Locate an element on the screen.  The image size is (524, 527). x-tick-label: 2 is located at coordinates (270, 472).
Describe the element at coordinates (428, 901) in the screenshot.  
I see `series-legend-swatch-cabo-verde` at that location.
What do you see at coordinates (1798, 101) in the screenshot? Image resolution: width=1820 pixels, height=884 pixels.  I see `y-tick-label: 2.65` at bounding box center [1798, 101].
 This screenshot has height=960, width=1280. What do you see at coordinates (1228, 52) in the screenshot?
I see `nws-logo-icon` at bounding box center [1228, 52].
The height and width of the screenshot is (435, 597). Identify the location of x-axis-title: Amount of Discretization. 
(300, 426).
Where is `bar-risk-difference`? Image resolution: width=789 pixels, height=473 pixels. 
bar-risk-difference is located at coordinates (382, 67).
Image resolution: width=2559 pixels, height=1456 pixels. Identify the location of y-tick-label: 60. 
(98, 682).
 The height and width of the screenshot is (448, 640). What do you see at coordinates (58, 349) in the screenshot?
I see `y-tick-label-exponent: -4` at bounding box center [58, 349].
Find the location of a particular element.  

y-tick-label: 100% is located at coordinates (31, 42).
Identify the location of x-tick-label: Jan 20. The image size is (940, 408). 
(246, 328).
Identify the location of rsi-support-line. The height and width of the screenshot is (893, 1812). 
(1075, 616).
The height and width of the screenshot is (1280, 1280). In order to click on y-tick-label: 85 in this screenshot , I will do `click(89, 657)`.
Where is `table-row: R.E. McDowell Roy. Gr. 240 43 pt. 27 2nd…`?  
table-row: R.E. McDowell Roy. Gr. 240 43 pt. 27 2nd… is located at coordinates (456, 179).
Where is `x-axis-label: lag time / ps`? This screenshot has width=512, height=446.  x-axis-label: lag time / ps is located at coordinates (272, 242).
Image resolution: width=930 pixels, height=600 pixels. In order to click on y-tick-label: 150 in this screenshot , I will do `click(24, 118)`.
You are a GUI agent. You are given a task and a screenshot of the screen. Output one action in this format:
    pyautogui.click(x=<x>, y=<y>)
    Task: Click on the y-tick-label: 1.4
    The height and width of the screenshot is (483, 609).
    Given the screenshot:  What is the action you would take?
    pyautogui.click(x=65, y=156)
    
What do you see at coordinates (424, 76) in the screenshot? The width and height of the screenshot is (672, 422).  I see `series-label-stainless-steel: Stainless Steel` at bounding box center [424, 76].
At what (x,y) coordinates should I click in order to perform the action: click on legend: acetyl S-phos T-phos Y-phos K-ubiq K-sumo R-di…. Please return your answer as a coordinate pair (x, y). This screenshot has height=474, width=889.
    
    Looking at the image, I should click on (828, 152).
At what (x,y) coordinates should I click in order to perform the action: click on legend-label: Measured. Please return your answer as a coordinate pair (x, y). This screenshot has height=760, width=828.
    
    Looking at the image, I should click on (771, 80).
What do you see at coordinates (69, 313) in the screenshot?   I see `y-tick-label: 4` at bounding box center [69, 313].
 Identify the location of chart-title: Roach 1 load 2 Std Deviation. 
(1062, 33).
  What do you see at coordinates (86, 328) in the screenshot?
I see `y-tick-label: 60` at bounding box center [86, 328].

• **EXERCISE**
Please reproduce the listing above word for word, keeping every line and its original order.

• **TASK SOLUTION**
Locate an element on the screen.  The image size is (524, 527). x-tick-label: 2 is located at coordinates (270, 472).
Describe the element at coordinates (428, 901) in the screenshot.  
I see `series-legend-swatch-cabo-verde` at that location.
What do you see at coordinates (1798, 101) in the screenshot? Image resolution: width=1820 pixels, height=884 pixels.  I see `y-tick-label: 2.65` at bounding box center [1798, 101].
 This screenshot has height=960, width=1280. What do you see at coordinates (1228, 52) in the screenshot?
I see `nws-logo-icon` at bounding box center [1228, 52].
The height and width of the screenshot is (435, 597). Identify the location of x-axis-title: Amount of Discretization. 
(300, 426).
Where is `bar-risk-difference`? Image resolution: width=789 pixels, height=473 pixels. 
bar-risk-difference is located at coordinates (382, 67).
Image resolution: width=2559 pixels, height=1456 pixels. Identify the location of y-tick-label: 60. 
(98, 682).
 The height and width of the screenshot is (448, 640). What do you see at coordinates (58, 349) in the screenshot?
I see `y-tick-label-exponent: -4` at bounding box center [58, 349].
Find the location of a particular element.  

y-tick-label: 100% is located at coordinates (31, 42).
Identify the location of x-tick-label: Jan 20. The image size is (940, 408). 
(246, 328).
Identify the location of rsi-support-line. The height and width of the screenshot is (893, 1812). 
(1075, 616).
The height and width of the screenshot is (1280, 1280). In order to click on y-tick-label: 85 in this screenshot , I will do `click(89, 657)`.
Where is `table-row: R.E. McDowell Roy. Gr. 240 43 pt. 27 2nd…`?  
table-row: R.E. McDowell Roy. Gr. 240 43 pt. 27 2nd… is located at coordinates (456, 179).
Where is `x-axis-label: lag time / ps`? This screenshot has width=512, height=446.  x-axis-label: lag time / ps is located at coordinates (272, 242).
Image resolution: width=930 pixels, height=600 pixels. In order to click on y-tick-label: 150 in this screenshot , I will do `click(24, 118)`.
You are a GUI agent. You are given a task and a screenshot of the screen. Output one action in this format:
    pyautogui.click(x=<x>, y=<y>)
    Task: Click on the y-tick-label: 1.4
    The height and width of the screenshot is (483, 609).
    Given the screenshot:  What is the action you would take?
    pyautogui.click(x=65, y=156)
    
What do you see at coordinates (424, 76) in the screenshot? The width and height of the screenshot is (672, 422).  I see `series-label-stainless-steel: Stainless Steel` at bounding box center [424, 76].
At what (x,y) coordinates should I click in order to perform the action: click on legend: acetyl S-phos T-phos Y-phos K-ubiq K-sumo R-di…. Please return your answer as a coordinate pair (x, y). This screenshot has height=474, width=889.
    
    Looking at the image, I should click on (828, 152).
At what (x,y) coordinates should I click in order to perform the action: click on legend-label: Measured. Please return your answer as a coordinate pair (x, y). This screenshot has height=760, width=828.
    
    Looking at the image, I should click on (771, 80).
What do you see at coordinates (69, 313) in the screenshot?   I see `y-tick-label: 4` at bounding box center [69, 313].
 Identify the location of chart-title: Roach 1 load 2 Std Deviation. 
(1062, 33).
  What do you see at coordinates (86, 328) in the screenshot?
I see `y-tick-label: 60` at bounding box center [86, 328].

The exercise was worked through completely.